Two weeks of Lent remain. Usually Easter means ham… but this year, I could really use a big, thick steak….

 

 

Lenten Challenge 2013 Day 23: The “..it Just Got Real” Post

I was wondering when this would happen: when the food would run out, now that we no longer have the budget to stockpile. It happened today. Corn oil and olive oil: all gone. Cous cous: one serving left. Potatoes? Gone. Instant brown rice? Thin pasta that cooks quickly? Fresh vegetables? Gone, gone and gone. Well, we still had enough rice to make a decent dinner… but we didn’t have enough time.

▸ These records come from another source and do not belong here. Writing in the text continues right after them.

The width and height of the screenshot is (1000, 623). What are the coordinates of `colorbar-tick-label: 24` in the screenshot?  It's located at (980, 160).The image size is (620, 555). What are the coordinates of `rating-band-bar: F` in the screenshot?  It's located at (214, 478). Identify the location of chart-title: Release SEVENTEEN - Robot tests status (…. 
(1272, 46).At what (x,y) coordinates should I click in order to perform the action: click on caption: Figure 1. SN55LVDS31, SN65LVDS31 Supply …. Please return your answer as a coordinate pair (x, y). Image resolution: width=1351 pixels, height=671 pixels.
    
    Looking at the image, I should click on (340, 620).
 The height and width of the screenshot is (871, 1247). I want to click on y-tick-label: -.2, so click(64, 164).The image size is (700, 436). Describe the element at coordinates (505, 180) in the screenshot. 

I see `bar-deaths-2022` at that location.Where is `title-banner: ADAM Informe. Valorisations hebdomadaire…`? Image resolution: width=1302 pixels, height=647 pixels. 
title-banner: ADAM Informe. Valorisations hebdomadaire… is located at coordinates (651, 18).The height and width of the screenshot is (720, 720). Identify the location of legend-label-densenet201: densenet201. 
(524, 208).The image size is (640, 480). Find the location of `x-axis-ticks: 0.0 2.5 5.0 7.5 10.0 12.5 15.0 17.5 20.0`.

Here’s what we did to stretch out what we have left:

  1. Placed our last three sweet potatoes, scrubbed and pierced, into the slow cooker. As I was making the rest of the dinner, scooped out the insides and let the preschooler mash in some butter and cinnamon sugar.
  2. Found two thin tilapia fillets in the freezer. Took them out to thaw this morning. Sprinkled them with salt, pepper and curry powder, then steamed these in the microwave over one cup of vegetable stock and about half a cup of mead we had in the fridge, waiting for a reason to be gone from this earthly plane. (6 min on high power)
  3. Took the remaining half of a bag of frozen broccoli and the handful of carrot sticks leftover from lunch. Chopped up the carrots and mixed them with the broccoli in a microwave-safe bowl. Took the remaining cup of vegetable stock, poured that into the nearly dead jar of minced garlic. Swished it all around and then poured it all on top of the veggies. Covered and microwaved on high for 8 minutes.
  4. Spread some freezer-burnt bread with butter and garlic powder and pan-toasted it.

Was it luxurious? Was it clever? Was it creative? No. Was it food? Yes. It was also an opportunity to talk to the kids about how many families in our own town have to eat like this all the time, and not by choice: no leftovers, and the grown-ups gave much of their tilapia to the kids.

I was able to get groceries after dinner, so that’s a relief (yay cous cous!), but it was a real eye-opening dinner.